Noah Smith, popular economics blogger, recently posted a rebuttal to the criticism on the use of p-values in hypothesis testing. While he makes a few good points on why p-values and significance testing have value, I think that his post fails to address a couple of major issues.

First, he states that good science involves replication of results. This is absolutely true, and is, in my opinion, the best antidote for many of the issues related to significance testing. But from my experience in academia (I was an engineering grad student from 2003-2008), the real problem isn’t the lack of good scientists, it’s the poor system of incentives. This extends from the management of journals to the peer review process to the tenure system itself.

Because journals are reluctant to publish negative (non-significant) results, if dozens of independent groups perform similar studies, but only one of these shows significance, this single positive may be the only one published.

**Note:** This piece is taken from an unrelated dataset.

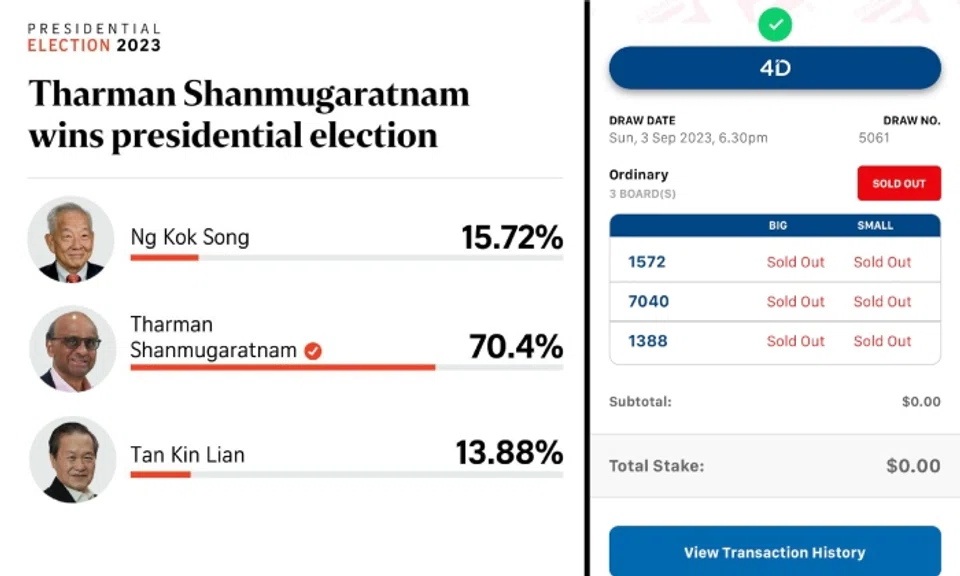Click the Big Sold Out for 1572

point(796,262)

In fact, the groups that found non-significance will probably not even attempt to publish their work, and no one will have any reason to believe that the lone positive result is false. In this case, no researcher has to do anything wrong in order to produce a bad conclusion by the field.

Also, the tenure system requires that professors continually publish papers in respected journals, which requires doing original work and finding interesting, previously unknown effects. Replicating studies that others have already accepted as legitimate (whether your own or not) gets you no closer to tenure.

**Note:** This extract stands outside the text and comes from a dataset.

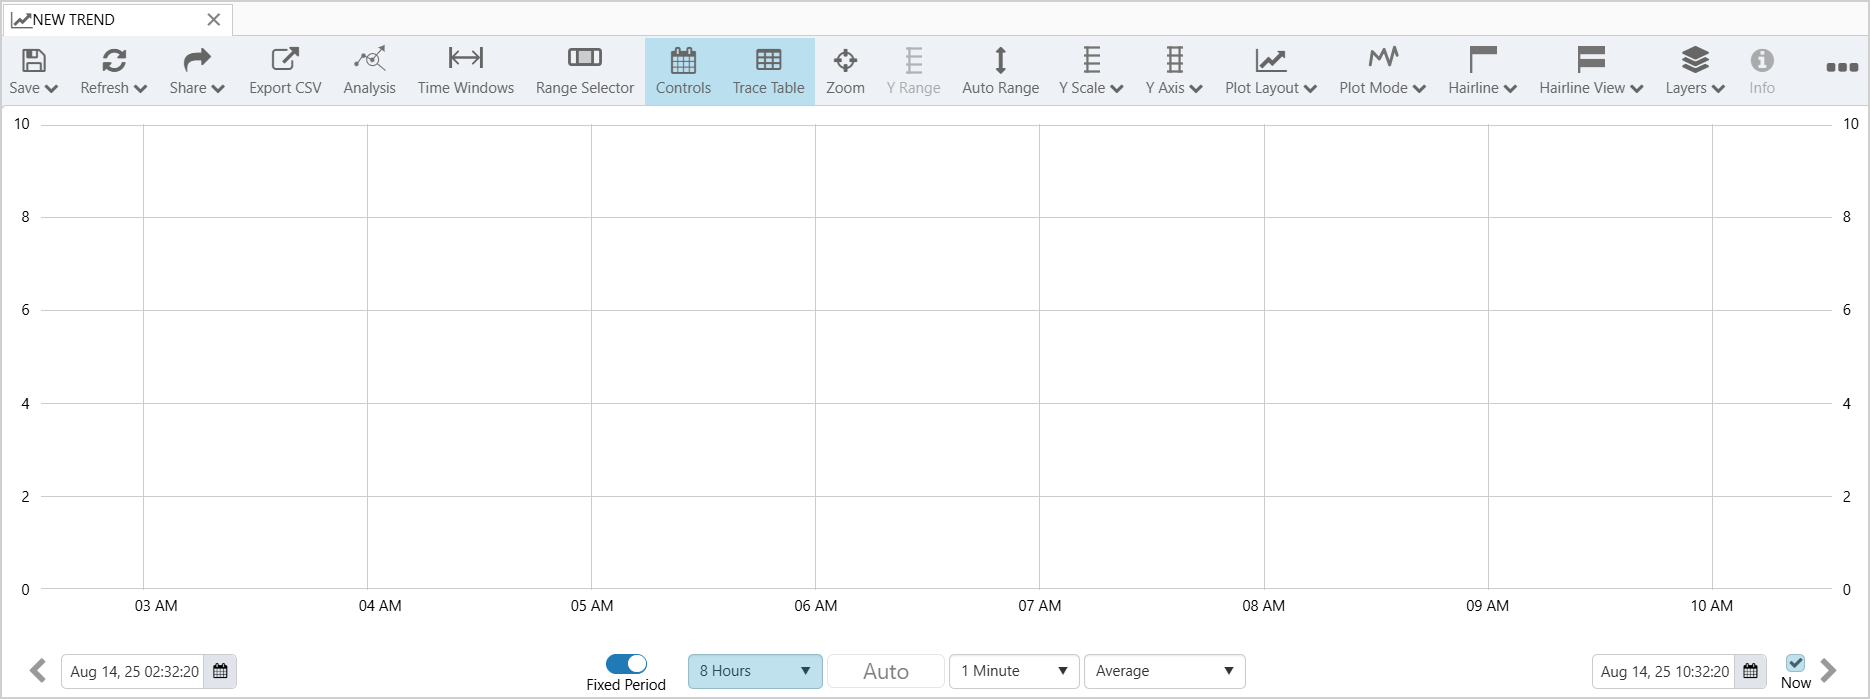The width and height of the screenshot is (1870, 699).
Task: Step back to the previous time period
Action: point(38,670)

The other major problem with p-values is the way they’re interpreted. The common perception is that a p-value of 0.05 means there’s a 95% chance the effect is real (non-random). But the p-value actually represents p(x|h0), where x is the data and h0 is the null hypothesis. What the researcher wants to know is p(h0|x). The first value (what you have) tells you the probability of observing the data you found, assuming that the null hypothesis is true. But you want to know the probability of the null hypothesis, given the data.

Bayes’ theorem could be used to convert from the term you have to the one you want if you knew p(x), the prior probability of the data. Unfortunately, there’s no way to find this value. However, this paper does a nice job of setting bounds on the value of p(h0|x), depending on the form of the distribution on the data. An interesting result from this work is that for many types of tests, simply subtracting 1 from the t-stat will give you a decent approximation.

Kevin, saw this blogger link from your twitter page. Have you seen this example: http://andrewgelman.com/wp-content/uploads/2015/07/morris_example.pdf

I saw it on this post: http://goo.gl/rX77ch

-Barret

Thanks for posting, I hadn’t seen that. Good example of a situation where an unexpected result (based on the prior) gives you a misleading p-value, especially with limited observations.